Son’s Receipt of Privileged Emails Did Not Result in Waiver where Son was a “Necessary Conduit in Delivering” Attorney’s Emails to Plaintiffs
Green v. Beer, 2010 WL 3422723 (S.D.N.Y. Aug. 24, 2010)
In this day in age, it is easy to believe that everybody is familiar with email. That is not always the case. In this opinion, the district court reversed an order of the magistrate judge which found that plaintiffs’ attorney-client privilege was waived as a result of their son’s receipt of privileged emails where it was established that the son’s assistance was necessary to ensure plaintiffs’ timely receipt of the emails, in light of plaintiffs’ lack of email proficiency.
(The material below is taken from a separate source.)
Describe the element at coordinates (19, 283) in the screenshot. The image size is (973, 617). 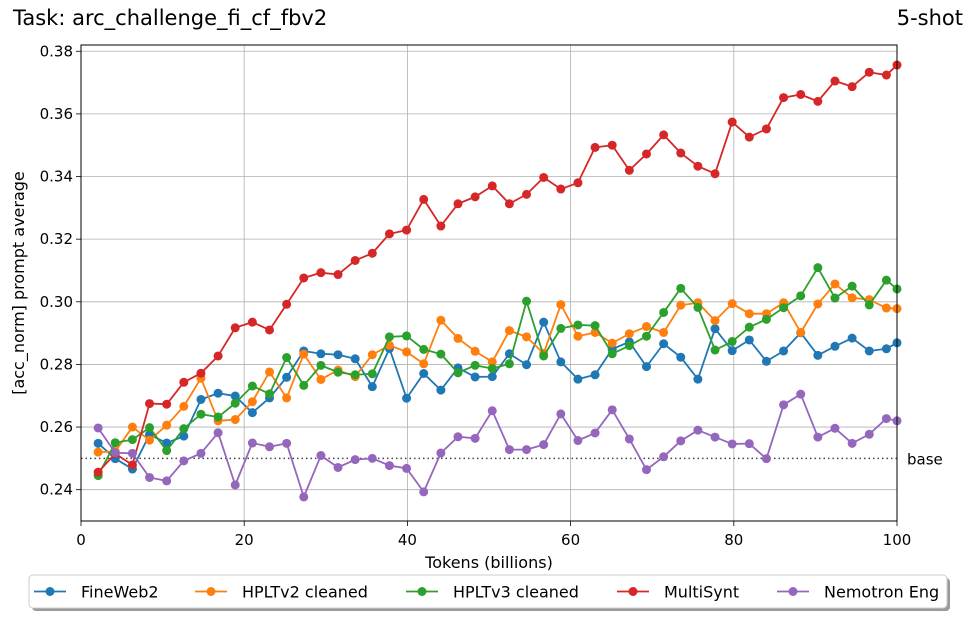
I see `y-axis-label: [acc_norm] prompt average` at that location.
In this case, the magistrate judge determined that privilege had been waived as to emails created by or shared with non-parties who are not attorneys, namely plaintiffs’ financial advisors and plaintiffs’ son. Specifically, the court rejected the financial advisors’ assertions that they were “assisting in the transmission of factual information between Plaintiffs and Plaintiffs’ counsel” and found there was “no evidence that their involvement was necessary to ensure the provision of legal advice, or to facilitate the delivery of emails.” Likewise, the magistrate judge rejected the explanation of plaintiffs’ son that his “technical assistance was necessary for his parents to timely receive the email communications from counsel” because his parents were “not proficient in the use [of] electronic mail.” The magistrate judge reasoned that “[l]ack of technical competence … is not the equivalent of an inability to communicate. Mr. Green was not required to act as a translator between his parents and their attorney. Rather, he simply expedited their communications. There is no evidence that other, confidential means of communication would not have been sufficient.” Plaintiffs objected to the order.
Taking up the issue, the district court identified an exception to the principle that communications involving third parties are generally not privileged where “the purpose of the communication [to a third party] is to assist the attorney in rendering advice to the client” and where the party asserting the privilege can establish that the client had a reasonable expectation of privacy with respect to the communication at issue and that disclosure to the third party was necessary for the client to obtain informed legal advice. The court further established that disclosure to an agent of the attorney or the client does not result in waiver.
The district court sought additional guidance from New York State law addressing the "attorney-client privilege’s application in the context of electronic communications, including email." Section 4548 of the New York Civil Practice Law and Rules states: “No communication … shall lose its privileged character for the sole reason that it is communication by electronic means or because persons necessary for the delivery or facilitation of such electronic communications may have access to the content of the communication.”
Accordingly, the district court upheld the magistrate judge’s finding that privilege was waived as to emails disclosed to plaintiffs’ financial advisors where there was no evidence that the financial advisors "serve[d] some specialized purpose in facilitating the attorney-client communication" or “played a ‘necessary’ role in the delivery or facilitation of the emails.” As to the plaintiffs’ son, however, the district court found the magistrate judge had erred in holding that privilege was waived and by failing to apply Section 4548. Specifically, the district court held that plaintiffs provided sufficient evidence to establish that their son’s assistance was “necessary for the delivery or facilitation” of counsel’s emails. The district court also found the magistrate judge had erred “by not finding that [plaintiffs’ son] served as an agent for the Green plaintiffs, and that his involvement in the delivery of the otherwise confidential communications would not constitute a waiver of privilege.”
The court concluded:
A finding that privilege has not been waived in this case is appropriate as a matter of public policy. Email permits attorneys and their clients to engage in prompt communication, often regarding time-sensitive matters. A client lacking proficiency in Internet technology should not be prevented from enjoying the advantages of email correspondence for fear that the necessary assistance of a third party–here, the Green Plaintiffs’ son–in sending or receiving such correspondence will lead to the forfeiture of the attorney-client privilege.